Any ideas on where to start troubleshooting this issue? I'm using Pig 0.10
with Hive / HCatalog 0.11.0 running on Hadoop 2.0.0-cdh4.1.2.

I built Hive/HCatalog from source using: *ant clean package
-Dmvn.hadoop.profile=hadoop23 -Dhadoop.mr.rev=23*

Exception:

Caused by: java.io.IOException:
org.shaded.thrift.transport.TTransportException:
java.net.SocketTimeoutException: Read timed out
at
org.apache.hcatalog.mapreduce.HCatInputFormat.setInput(HCatInputFormat.java:87)
at
org.apache.hcatalog.mapreduce.HCatInputFormat.setInput(HCatInputFormat.java:63)
at org.apache.hcatalog.pig.HCatLoader.setLocation(HCatLoader.java:119)
at
org.apache.pig.backend.hadoop.executionengine.mapReduceLayer.JobControlCompiler.getJob(JobControlCompiler.java:380)
... 17 more
Caused by: org.shaded.thrift.transport.TTransportException:
java.net.SocketTimeoutException: Read timed out
at
org.shaded.thrift.transport.TIOStreamTransport.read(TIOStreamTransport.java:129)
at org.shaded.thrift.transport.TTransport.readAll(TTransport.java:84)
at
org.shaded.thrift.protocol.TBinaryProtocol.readAll(TBinaryProtocol.java:378)
at
org.shaded.thrift.protocol.TBinaryProtocol.readI32(TBinaryProtocol.java:297)
at
org.shaded.thrift.protocol.TBinaryProtocol.readMessageBegin(TBinaryProtocol.java:204)
at org.shaded.thrift.TServiceClient.receiveBase(TServiceClient.java:69)
*at
org.apache.hadoop.hive.metastore.api.ThriftHiveMetastore$Client.recv_get_partitions_by_filter(ThriftHiveMetastore.java:1738)
*
* at
org.apache.hadoop.hive.metastore.api.ThriftHiveMetastore$Client.get_partitions_by_filter(ThriftHiveMetastore.java:1722)
*
* at
org.apache.hadoop.hive.metastore.HiveMetaStoreClient.listPartitionsByFilter(HiveMetaStoreClient.java:780)
*
* at
org.apache.hcatalog.mapreduce.InitializeInput.getInputJobInfo(InitializeInput.java:112)
*
* at
org.apache.hcatalog.mapreduce.InitializeInput.setInput(InitializeInput.java:85)
*
* at
org.apache.hcatalog.mapreduce.HCatInputFormat.setInput(HCatInputFormat.java:85)
*
... 20 more
Caused by: java.net.SocketTimeoutException: Read timed out
at java.net.SocketInputStream.socketRead0(Native Method)
at java.net.SocketInputStream.read(SocketInputStream.java:129)
at java.io.BufferedInputStream.fill(BufferedInputStream.java:218)
at java.io.BufferedInputStream.read1(BufferedInputStream.java:258)
at java.io.BufferedInputStream.read(BufferedInputStream.java:317)
at
org.shaded.thrift.transport.TIOStreamTransport.read(TIOStreamTransport.java:127)

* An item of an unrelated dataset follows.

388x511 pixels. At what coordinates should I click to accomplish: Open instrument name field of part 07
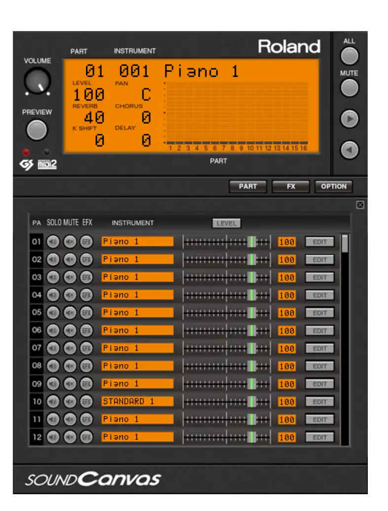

NOTE: Don't worry about the org.shaded.thrift package names as I had to
build a shaded JAR for my HCatalog clients to work-around Thrift version
issues on my classpath. I tested the same w/o the shading and received the
same error.

Re: Trouble doing the most basic thing in Pig with HCatalog (v. 0.11.0)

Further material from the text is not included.